TEXT EXCERPT below:
Urine and blood (OBI:Urine specimen and OBI:Blood specimen) were collected from individuals (OBI:Collecting specimen from organism) and analyzed (i.e., they inherited the evaluant role OBI:Evaluant role) by an HPLC assay (HPLC class) including untargeted metabolomics [35]. Output of the analysis was a data item in the form of a matrix (OBCS:Transformed data item) that is used to draw specific FLAVURS conclusions (OBI:Drawing a conclusion based on data and OBI:conclusion based on data).

Discussion and conclusions

The ONS is the first systematic effort to provide a formal ontology framework for the description of nutritional studies. In this context, the main aim of the ONS is the establishment of an ontological framework that can assist nutrition researchers by selecting the appropriate terms from the wide range of existing ontologies and creating the relevant missing key concepts for the field. Nutrition researchers, who might not necessarily be familiar with ontologies and concept standardization, can find in the ONS a single knowledge entry point for a unified and standardized terminology without having to resort to numerous ontology sources. In addition to standardizing concept descriptions and assisting in annotation, the ONS will structure querying of nutritional studies stored in public databases (such as the resources developed in the ENPADASI project). Finding the suitable studies (i.e., those more directly comparable regarding design, employed stratification criteria, or type of intervention diet employed) represents the basis for integrated analysis. Such a query, in fact, cannot be efficiently based on string matching, but rather on more complex textual analysis and machine learning methodologies for which ontology is crucial. A well-established nutritional ontology would also enable more accurate search for required data as well as the automated integration and analysis of data from multiple sources [36].
End of TEXT EXCERPT.
DATASET SECTION below:
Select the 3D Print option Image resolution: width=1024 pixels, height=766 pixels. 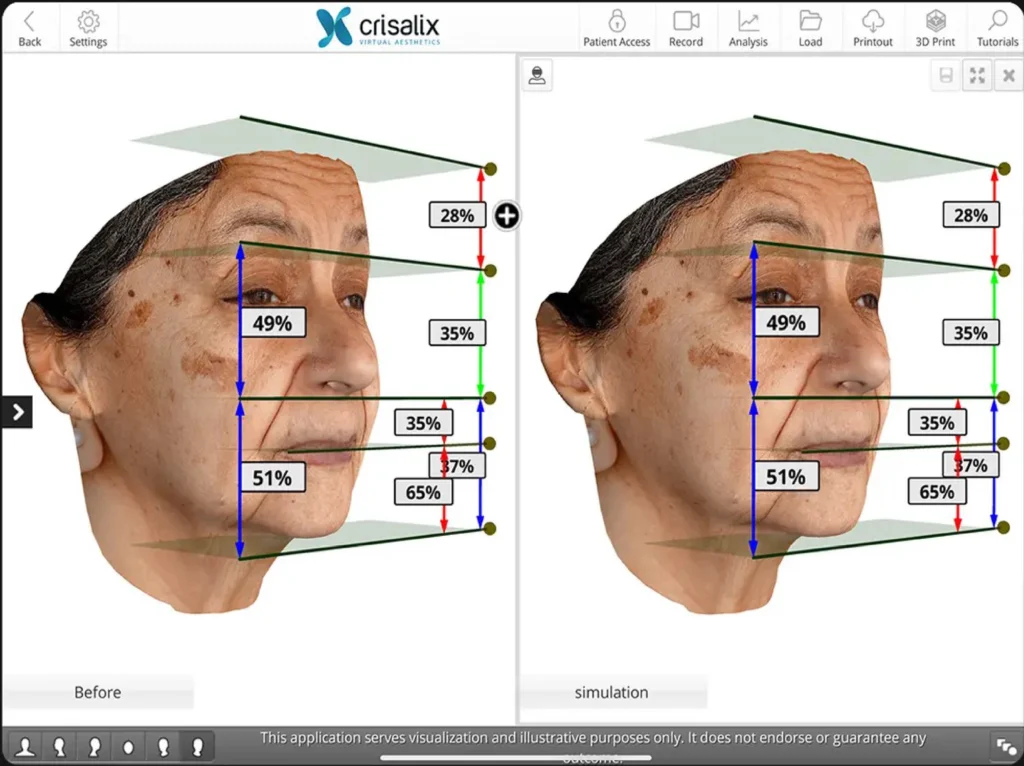pos(935,28)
End of DATASET SECTION.
PROBLEM 1
In the text on the ONS, what is the ONS said to be the first of?
PROBLEM 2
Please reproduce everything in the text on the ONS from "Urine and blood" down to "based on data).".
The data has no connection to the text on the ONS.

ANSWER BOX 1
The first systematic effort to provide a formal ontology framework for the description of nutritional studies.

ANSWER BOX 2
Urine and blood (OBI:Urine specimen and OBI:Blood specimen) were collected from individuals (OBI:Collecting specimen from organism) and analyzed (i.e., they inherited the evaluant role OBI:Evaluant role) by an HPLC assay (HPLC class) including untargeted metabolomics [35]. Output of the analysis was a data item in the form of a matrix (OBCS:Transformed data item) that is used to draw specific FLAVURS conclusions (OBI:Drawing a conclusion based on data and OBI:conclusion based on data).